Painfully Simple

All three photo essays were quite eye-opening but the one that I could not stop thinking about once I went through the images was “Where Children Sleep, particularly the image displaying where a 14 year old girl, Jyoti, sleeps in Makwanpur, Nepal. Most of the photographs displayed in the photo essay were very filled (for lack of a better word). The images depicting the extravagant and even what we may consider “average” or “normal” bedrooms were quite filled with typical items you would find in a child’s room; even the images of the horrifying and dilapidated, not rooms, but sections of land in which children must sleep were either filled with dirty mattresses or random, run-down objects. Yet in this photograph of where Jyoti sleeps the location is so bare, so painfully simple.

It fits in well with the other images for it easily contrasts with the more extravagant rooms shown, bringing about the realization of what little so many children around the world actually have. However, this image evokes a shocking amount of sympathy and compassion for this young girl compared to the other images of the worse-than-poor living conditions children must grow up in. There are no random, dirt-covered objects scattered about the area, there are no mattresses covered in old sheets and dust, there is just one straw rug and one blanket.

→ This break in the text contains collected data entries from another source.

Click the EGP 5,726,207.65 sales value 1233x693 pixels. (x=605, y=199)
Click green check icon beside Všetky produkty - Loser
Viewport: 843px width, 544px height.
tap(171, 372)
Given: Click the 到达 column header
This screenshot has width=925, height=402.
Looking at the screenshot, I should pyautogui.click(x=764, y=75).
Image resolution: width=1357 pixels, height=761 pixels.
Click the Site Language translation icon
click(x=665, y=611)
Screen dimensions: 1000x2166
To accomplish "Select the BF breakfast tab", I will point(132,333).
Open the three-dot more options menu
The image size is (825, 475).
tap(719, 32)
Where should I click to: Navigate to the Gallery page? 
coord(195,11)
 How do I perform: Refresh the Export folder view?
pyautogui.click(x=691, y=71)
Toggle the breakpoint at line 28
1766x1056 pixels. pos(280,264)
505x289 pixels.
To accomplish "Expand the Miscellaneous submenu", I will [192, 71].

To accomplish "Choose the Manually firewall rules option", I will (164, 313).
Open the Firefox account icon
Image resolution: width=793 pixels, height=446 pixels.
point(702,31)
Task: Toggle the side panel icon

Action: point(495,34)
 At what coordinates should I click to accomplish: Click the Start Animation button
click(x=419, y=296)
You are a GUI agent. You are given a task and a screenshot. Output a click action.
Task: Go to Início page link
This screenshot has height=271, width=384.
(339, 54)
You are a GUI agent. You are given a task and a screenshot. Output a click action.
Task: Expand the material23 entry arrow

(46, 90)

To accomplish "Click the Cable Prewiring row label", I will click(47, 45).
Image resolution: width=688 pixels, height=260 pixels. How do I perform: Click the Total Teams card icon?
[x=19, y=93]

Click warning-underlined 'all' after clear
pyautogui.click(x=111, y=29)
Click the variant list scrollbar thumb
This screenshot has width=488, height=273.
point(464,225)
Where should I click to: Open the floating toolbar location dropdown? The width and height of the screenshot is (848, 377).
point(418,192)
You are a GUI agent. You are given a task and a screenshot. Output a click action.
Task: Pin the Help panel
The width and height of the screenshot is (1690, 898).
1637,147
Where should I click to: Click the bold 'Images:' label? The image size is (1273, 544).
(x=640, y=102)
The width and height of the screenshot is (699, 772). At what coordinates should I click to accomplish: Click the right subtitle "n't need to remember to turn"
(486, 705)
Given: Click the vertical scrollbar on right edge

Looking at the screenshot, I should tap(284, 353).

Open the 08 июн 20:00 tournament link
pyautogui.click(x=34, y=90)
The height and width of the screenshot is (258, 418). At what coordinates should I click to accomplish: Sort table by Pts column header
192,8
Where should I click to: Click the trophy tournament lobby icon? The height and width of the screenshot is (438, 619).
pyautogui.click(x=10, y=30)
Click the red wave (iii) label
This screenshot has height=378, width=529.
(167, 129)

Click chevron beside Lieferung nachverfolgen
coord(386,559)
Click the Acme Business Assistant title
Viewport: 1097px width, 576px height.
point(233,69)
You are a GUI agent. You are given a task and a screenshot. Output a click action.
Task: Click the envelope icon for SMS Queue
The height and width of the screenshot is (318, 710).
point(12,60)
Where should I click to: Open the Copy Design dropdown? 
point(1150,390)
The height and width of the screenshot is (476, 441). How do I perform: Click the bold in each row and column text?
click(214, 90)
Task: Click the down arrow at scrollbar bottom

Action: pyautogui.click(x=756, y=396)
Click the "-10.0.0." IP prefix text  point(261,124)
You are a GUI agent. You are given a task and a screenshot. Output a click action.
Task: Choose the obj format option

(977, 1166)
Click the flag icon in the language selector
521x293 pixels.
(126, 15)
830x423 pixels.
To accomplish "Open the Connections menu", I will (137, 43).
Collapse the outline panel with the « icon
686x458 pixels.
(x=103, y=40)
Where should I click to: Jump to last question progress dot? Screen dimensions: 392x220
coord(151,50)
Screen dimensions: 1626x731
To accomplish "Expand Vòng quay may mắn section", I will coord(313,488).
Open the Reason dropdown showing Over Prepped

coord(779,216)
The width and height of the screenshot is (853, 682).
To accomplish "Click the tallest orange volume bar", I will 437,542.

Those two objects, lit up from the large cracks in the “house” structure, physically show just how little this young girl as well as so many other children have; there are no personal items, no toys, only less than the bare minimum. It almost makes one feel the loneliness she must feel. Just this one image makes me think how frequently she must have to move around and find new places to sleep in, how instead of getting up, getting fed from her parents and going to school as children should be able to do, she must instead find what she needs to survive, every single day. Overall, it makes you feel her exhaustion and her strength.